Please return exactly the line that contains "You are a computer-use" and every line after it, through the last line of the records below, with no pictures.

((

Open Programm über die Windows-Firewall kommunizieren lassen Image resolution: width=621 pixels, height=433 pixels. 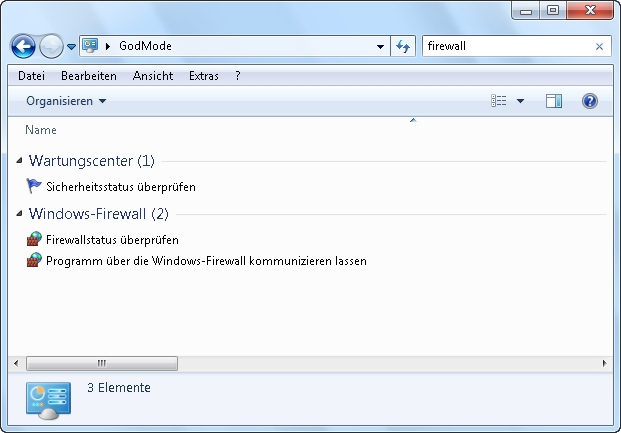206,261
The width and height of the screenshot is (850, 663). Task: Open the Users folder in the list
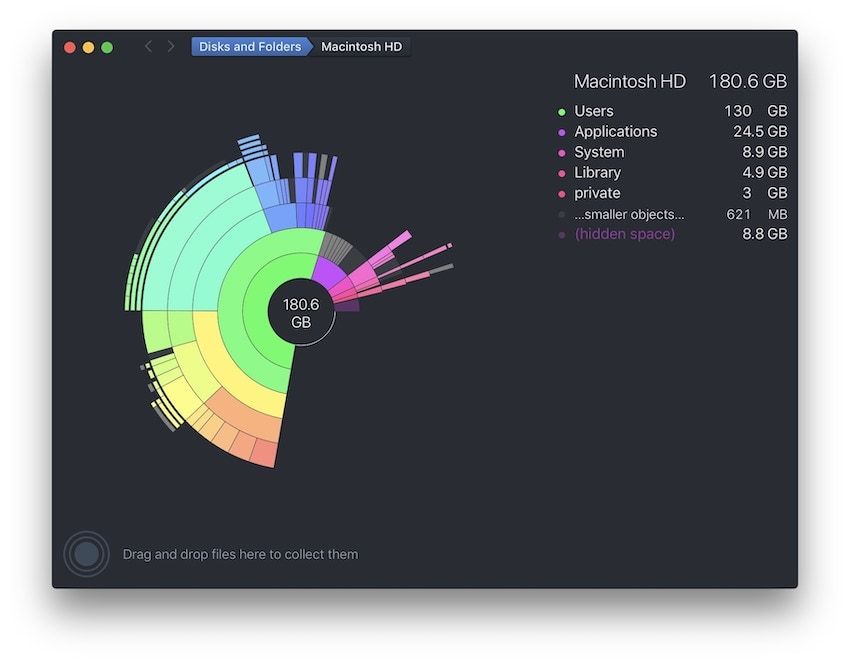594,111
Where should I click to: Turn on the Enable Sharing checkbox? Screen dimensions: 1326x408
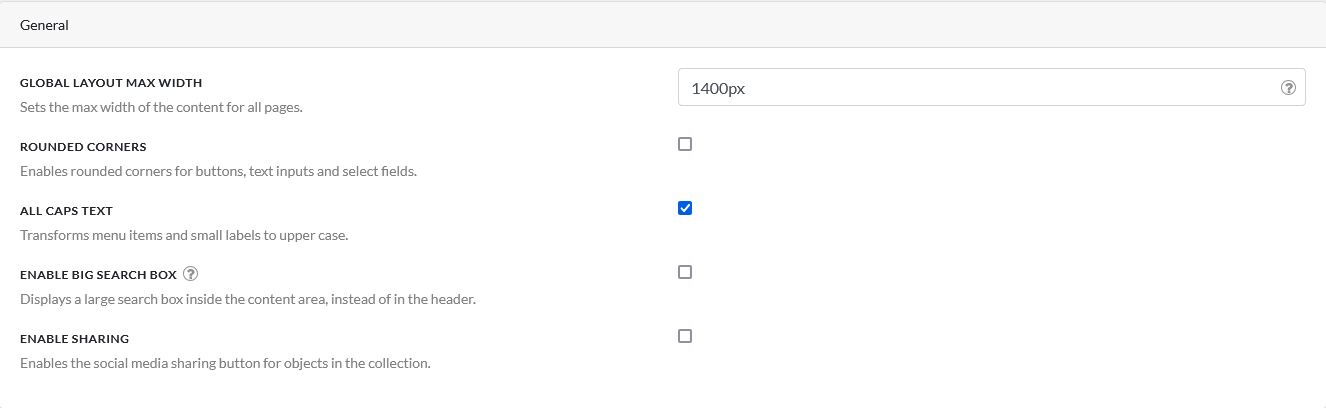click(x=685, y=336)
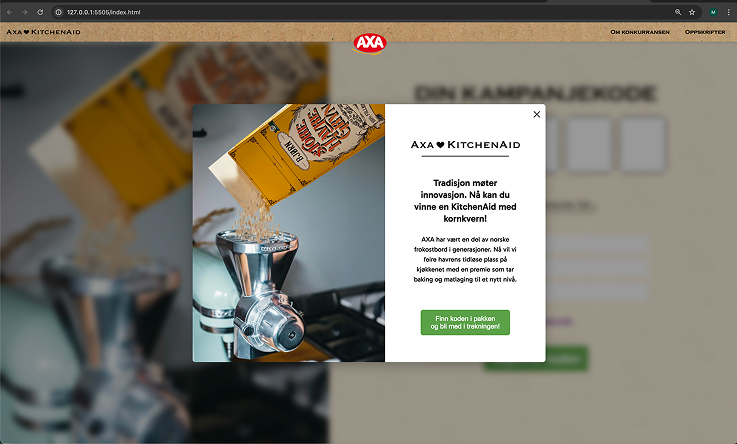Open the Om konkurransen menu item
Viewport: 737px width, 444px height.
(x=640, y=32)
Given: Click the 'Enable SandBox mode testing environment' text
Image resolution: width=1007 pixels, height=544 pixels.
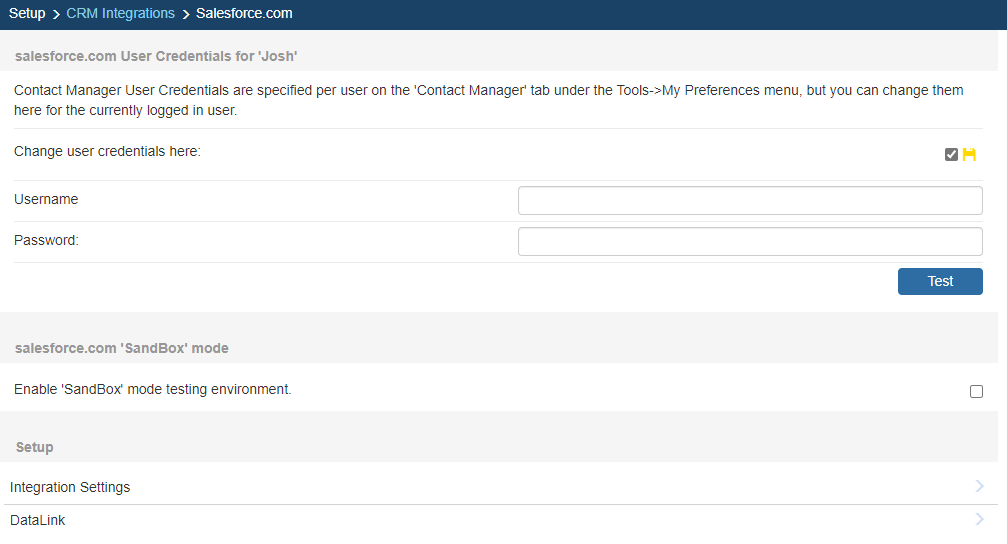Looking at the screenshot, I should [153, 389].
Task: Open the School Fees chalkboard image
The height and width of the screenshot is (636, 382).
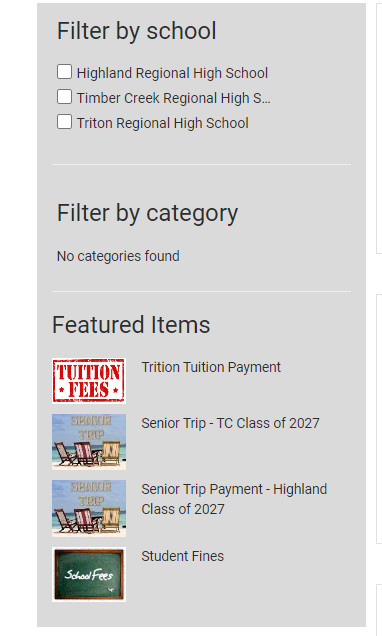Action: click(x=89, y=574)
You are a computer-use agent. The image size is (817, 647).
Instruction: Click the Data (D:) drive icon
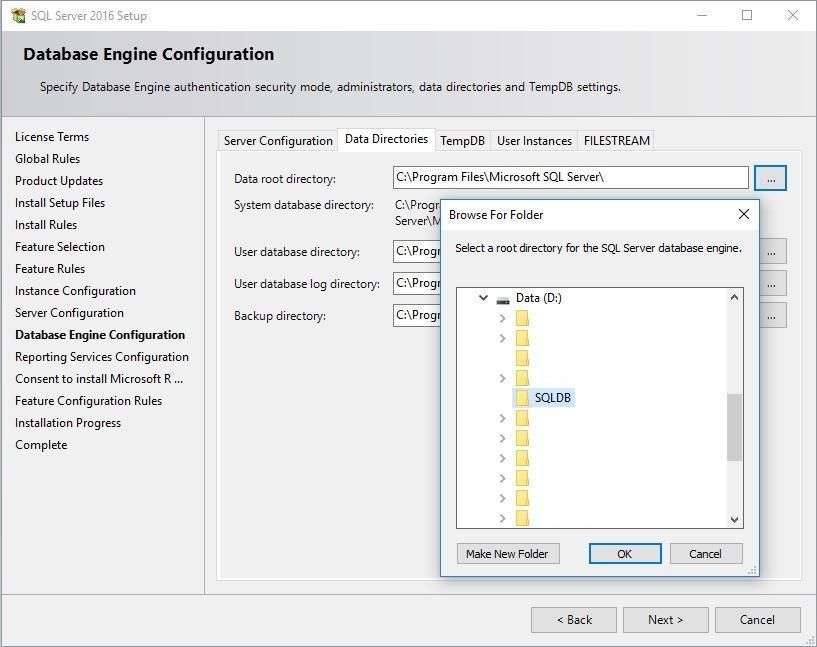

))

Task response:
You are a computer-use agent. The image size is (817, 647).
Instruction: Click the Data (D:) drive icon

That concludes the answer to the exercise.